EXERCISE OBJECTIVE:
Starting with the line containing "This screenshot has" and going on through the line containing "click(216, 171)", give the material again with "checkbox" switched to "check box" and everything else unchanged. Leave the pictures out of your answer.

SUPPLIED MATERIAL:

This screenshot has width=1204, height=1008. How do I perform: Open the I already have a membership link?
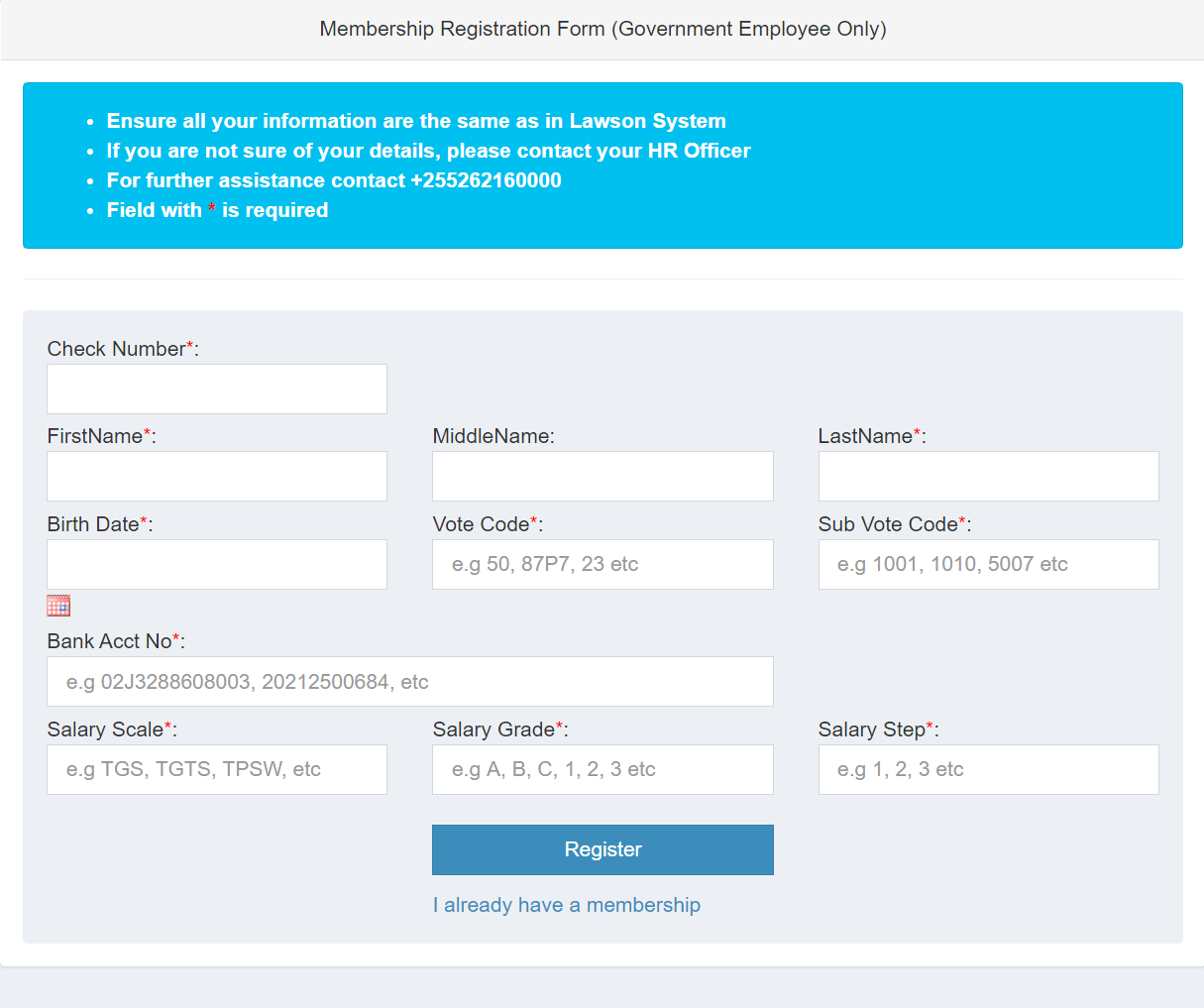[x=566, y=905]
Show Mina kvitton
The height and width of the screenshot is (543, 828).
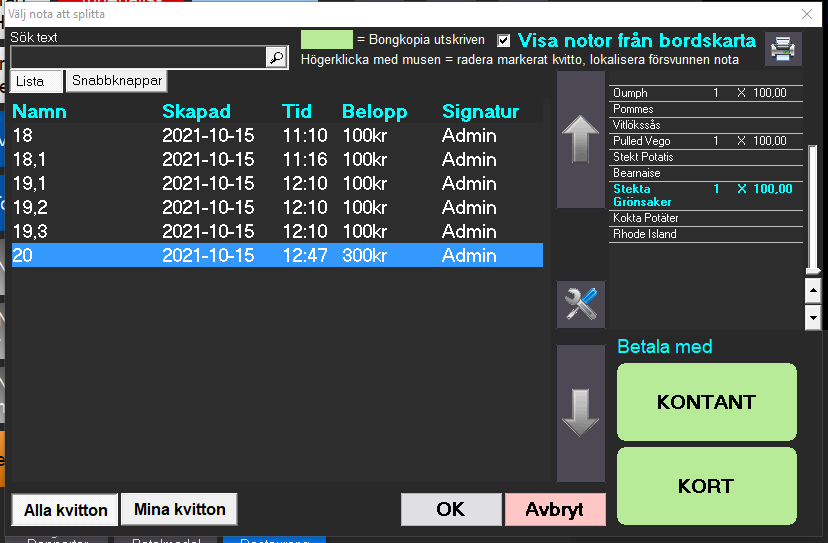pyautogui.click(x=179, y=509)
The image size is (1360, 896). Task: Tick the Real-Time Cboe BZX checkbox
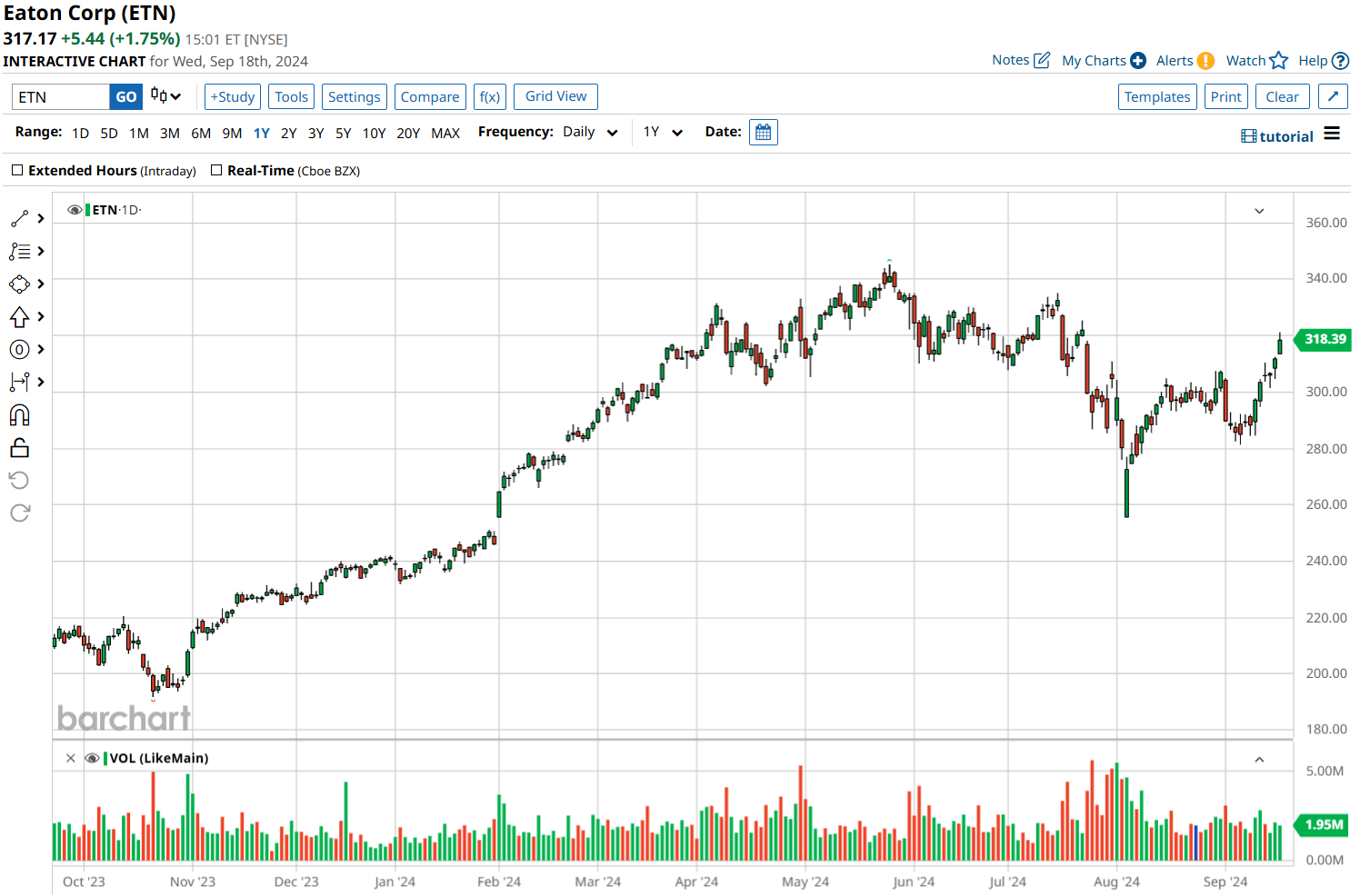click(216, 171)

...

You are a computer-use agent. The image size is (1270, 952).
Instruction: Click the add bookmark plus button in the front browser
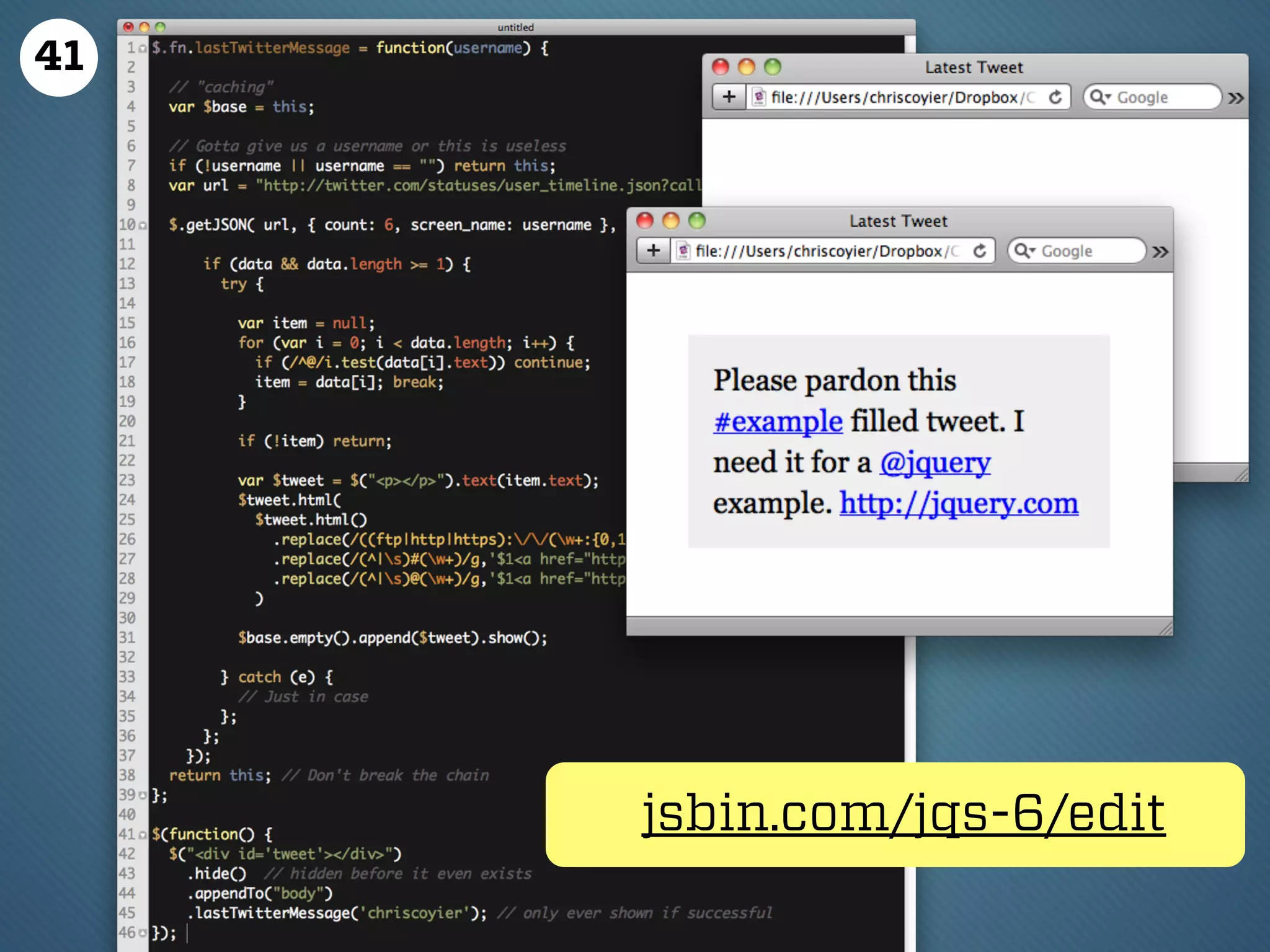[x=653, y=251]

RESULT OF THE EXERCISE:
This screenshot has width=1204, height=1008. How do I perform: Open the I already have a membership link?
[x=566, y=905]
Show Mina kvitton
The height and width of the screenshot is (543, 828).
pyautogui.click(x=179, y=509)
The image size is (1360, 896). Task: Tick the Real-Time Cboe BZX check box
click(216, 171)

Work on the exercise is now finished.